Multisig wallets

[aurora]

I know address collision is like 1 chance out of godzillion but still a chance. But what about multisig addresses? are chances of address collision is even lower?

[1714901505]

1714901505

[vjudeu]

P2SH use RIPEMD-160

It is ok for now, but it can be a problem in the future. After doing 2^80 operations, it may be possible to reach address collision. It is not enough to claim P2(W)PKH coins, because that would require 160-bit preimage, but if you want to create P2SH multisig, then you could make two identical addresses: one where you can claim all coins by using first pubkey, and one where there is for example 2-of-2 multisig with someone. As long as doing 2^80 hashes is too hard for any average attacker, it is fine, but it can be possible in the future, so in case of multisig, switching to P2WSH or to Taproot is recommended.

[BlackHatCoiner]

After doing 2^80 operations, it may be possible to reach address collision.

Why 2^80? Wouldn't it be likely if you searched half of the [1, 2^160] range? Half is 2^159. I remember I had seen 2^80 (for RIPEMD-160) and 2^128 (for SHA-256), but I don't remember why it's the square root of their range and not half numbers of their range.

[garlonicon]

Why 2^80?

Because you don't need specific address. You need any address. That's the difference between pairgen and well-known vanitygen.

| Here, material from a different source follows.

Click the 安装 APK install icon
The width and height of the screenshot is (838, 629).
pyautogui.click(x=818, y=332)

The difficulty of finding a pair is suqare root of the difficulty finding a specific prefix. This is known as Birthday Paradox.

[BlackHatCoiner]

Because you don't need specific address. You need any address.

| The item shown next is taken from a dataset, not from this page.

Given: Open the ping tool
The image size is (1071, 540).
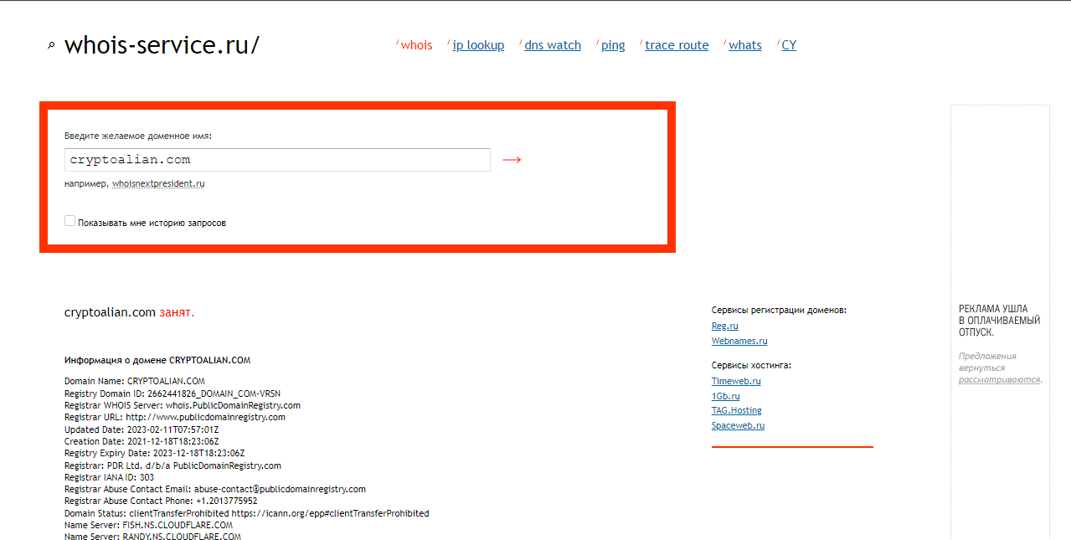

I still don't understand. Don't you hash a script in P2SH? Whether that contains multiple public keys or just one.

[garlonicon]

It is simple. You need any address, not some specific address. For example, you can generate any address with the first matching letter, whatever it will be. How many addresses you need on average? In case of base58, it will be sqrt(58), so something around 8. Let's try:

Code:

privkey=1, address=1EHNa6Q4Jz2uvNExL497mE43ikXhwF6kZm
privkey=2, address=1LagHJk2FyCV2VzrNHVqg3gYG4TSYwDV4m
privkey=3, address=1NZUP3JAc9JkmbvmoTv7nVgZGtyJjirKV1
privkey=4, address=1MnyqgrXCmcWJHBYEsAWf7oMyqJAS81eC
privkey=5, address=1E1NUNmYw1G5c3FKNPd435QmDvuNG3auYk

Got it. Five shots and you have 1EHNa6Q4Jz2uvNExL497mE43ikXhwF6kZm and 1E1NUNmYw1G5c3FKNPd435QmDvuNG3auYk with matching "1E". You can repeat the same for two chars, three chars, and so on. In general, you need a square of the number of all combinations, because you need any address, not specific address. It is a huge difference, because there are more possible solutions, so it is more likely that you will hit something along the way. It is counterintuitive, but it can be really simplified to a birthday paradox: you understand that paradox or not, maybe it is a matter of trying pairgen vs vanitygen and seeing why pairgen is so fast.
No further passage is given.